/---

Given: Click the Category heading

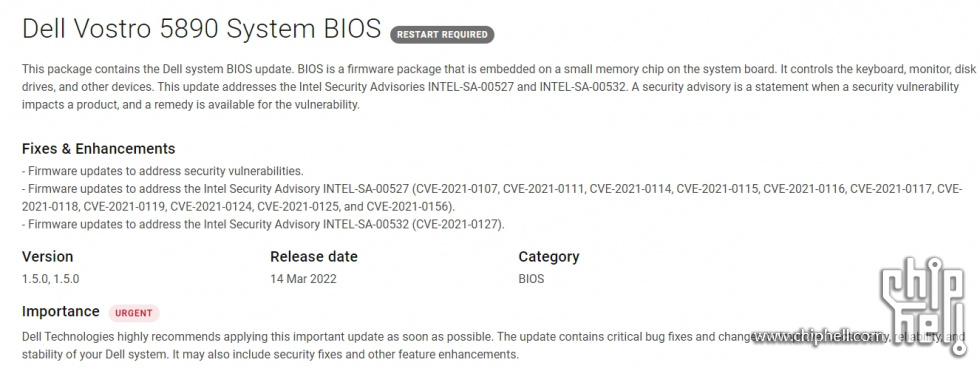Looking at the screenshot, I should 549,257.
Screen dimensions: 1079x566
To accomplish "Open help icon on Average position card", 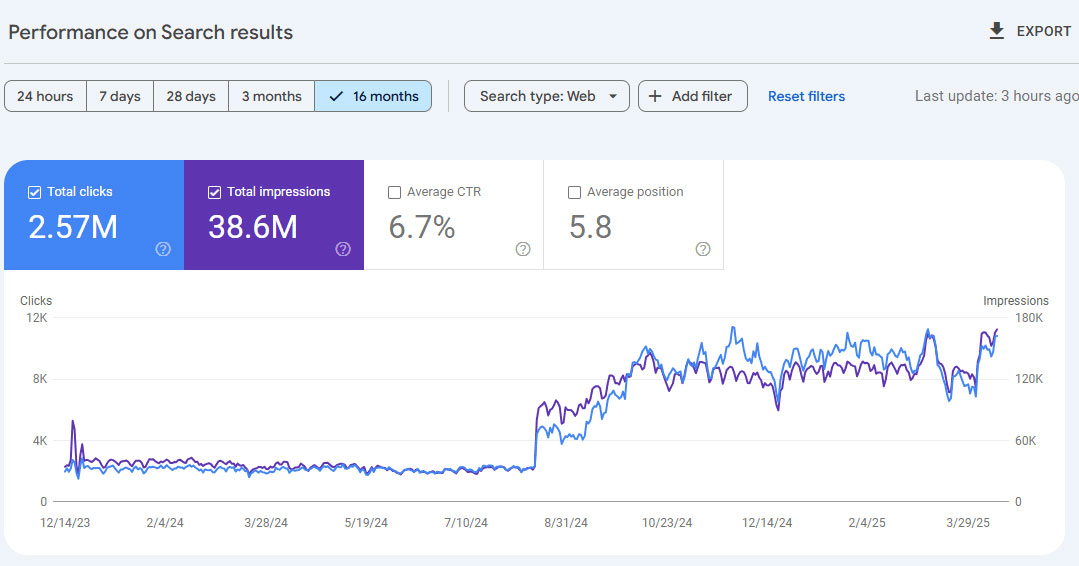I will pos(703,249).
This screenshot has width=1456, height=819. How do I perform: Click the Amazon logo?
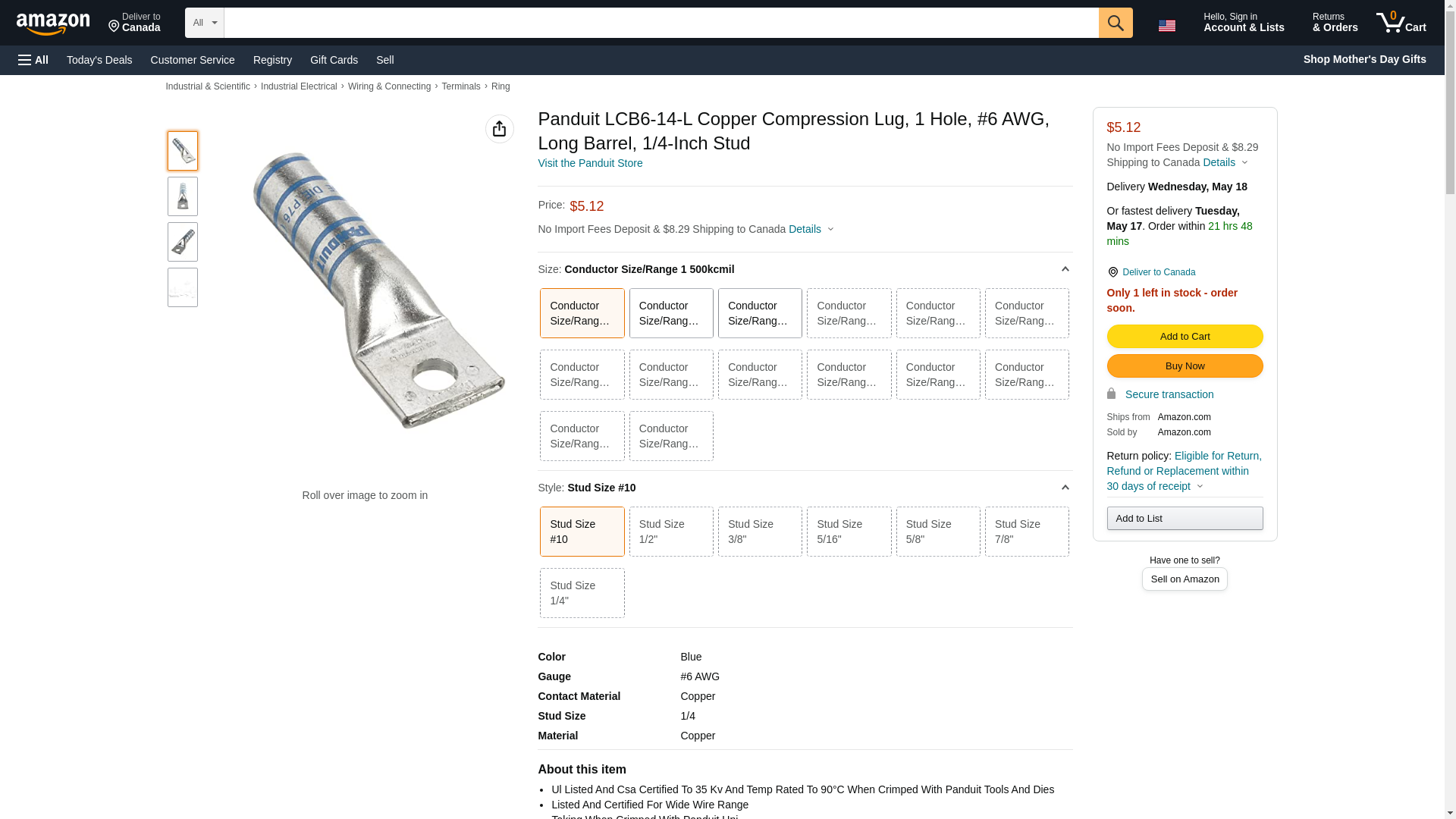(53, 24)
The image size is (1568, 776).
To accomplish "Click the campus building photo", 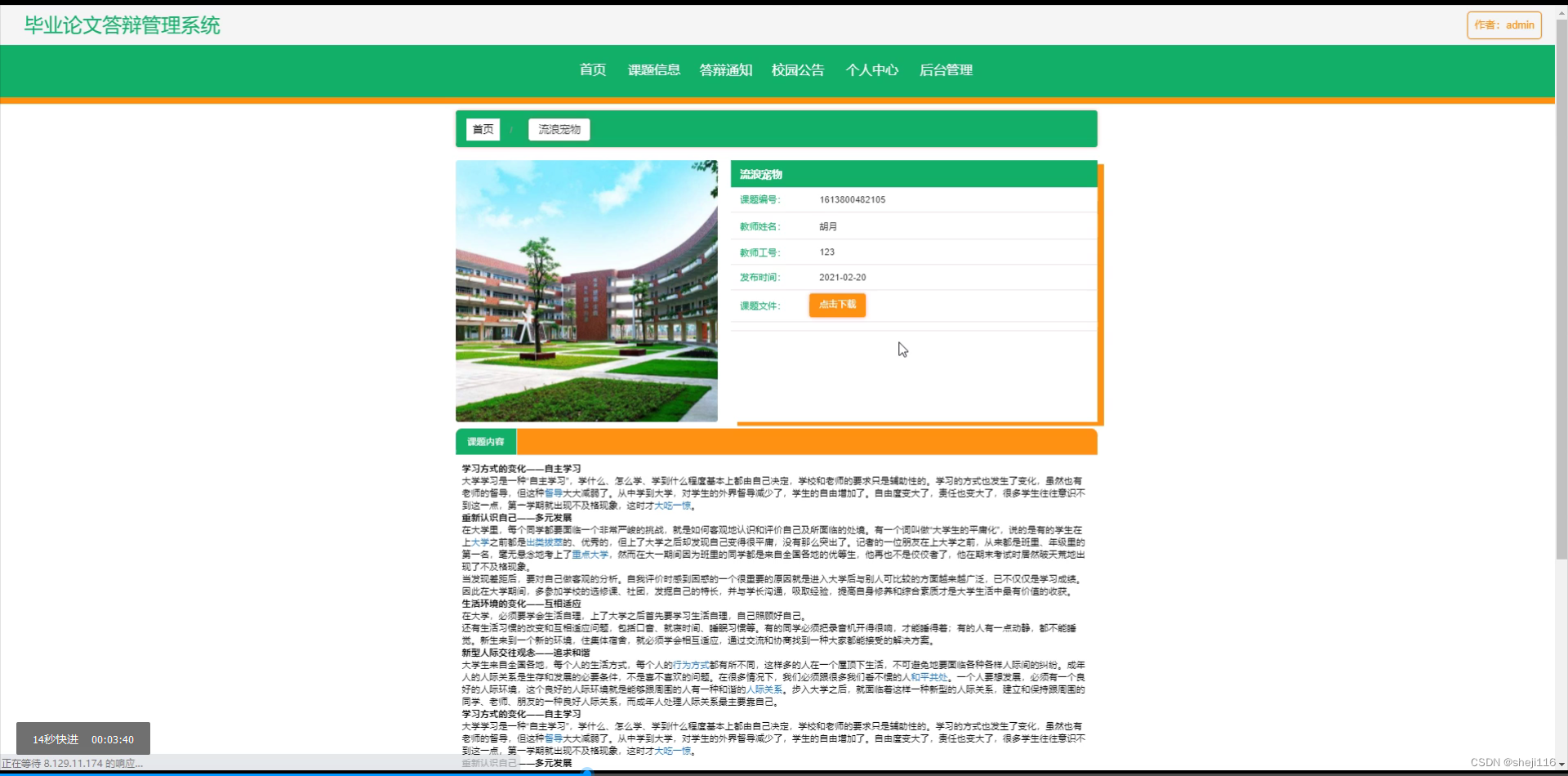I will coord(586,291).
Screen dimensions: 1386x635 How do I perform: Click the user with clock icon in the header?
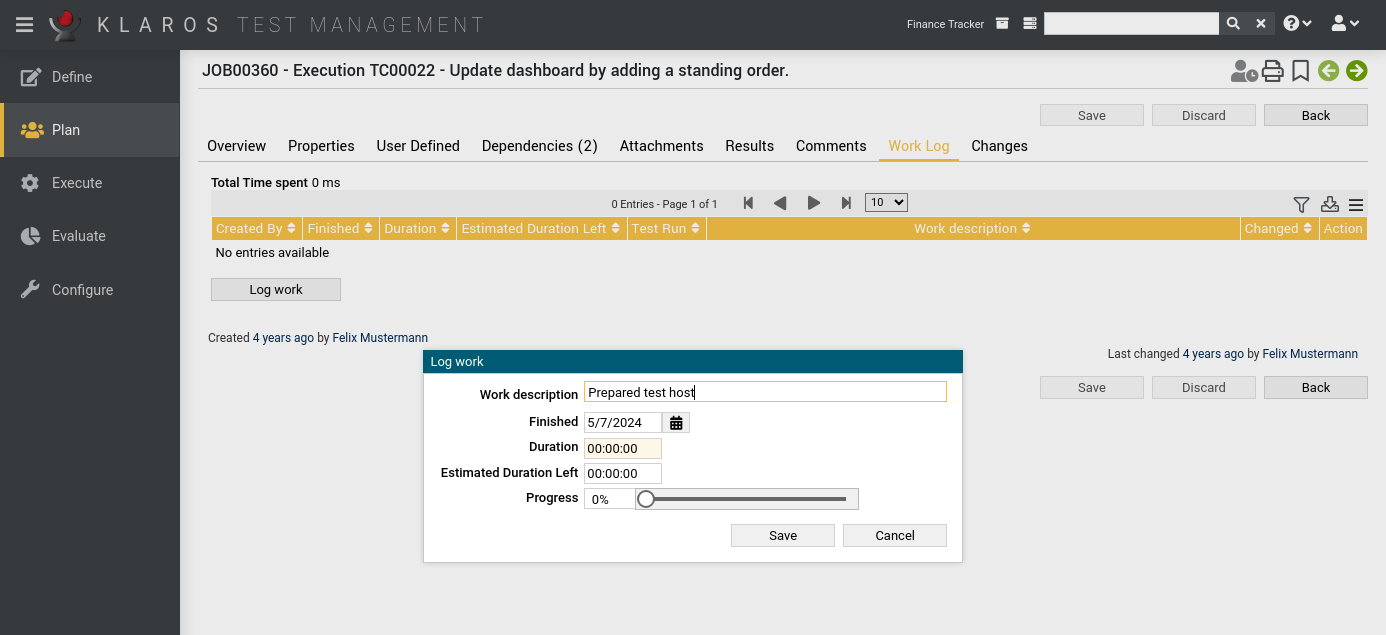click(x=1243, y=71)
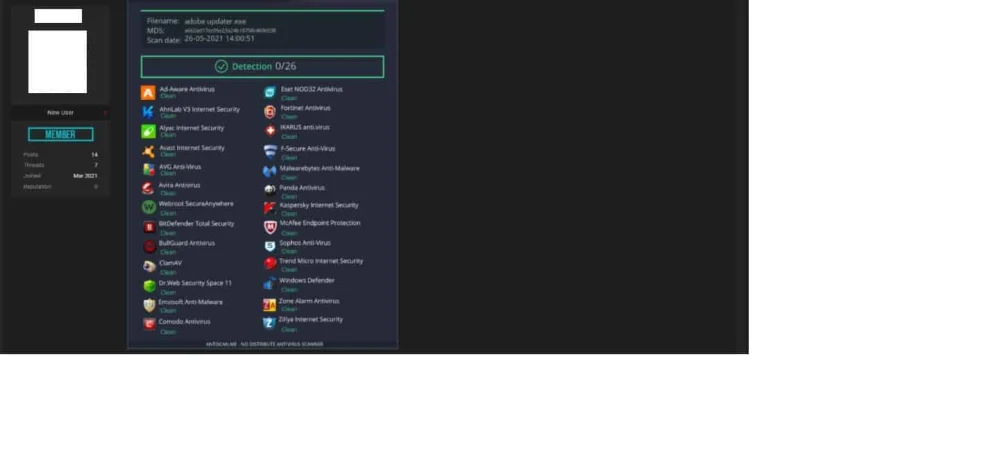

\---

(PROBLEM DESCRIPTION): List each line of the material above that contains the word "perform", copying every such line in full.

(FINAL RESULT):
This screenshot has width=1456, height=819. How do I perform: Click the Amazon logo?
Screen dimensions: 1386x635 How do I perform: Click the user with clock icon in the header?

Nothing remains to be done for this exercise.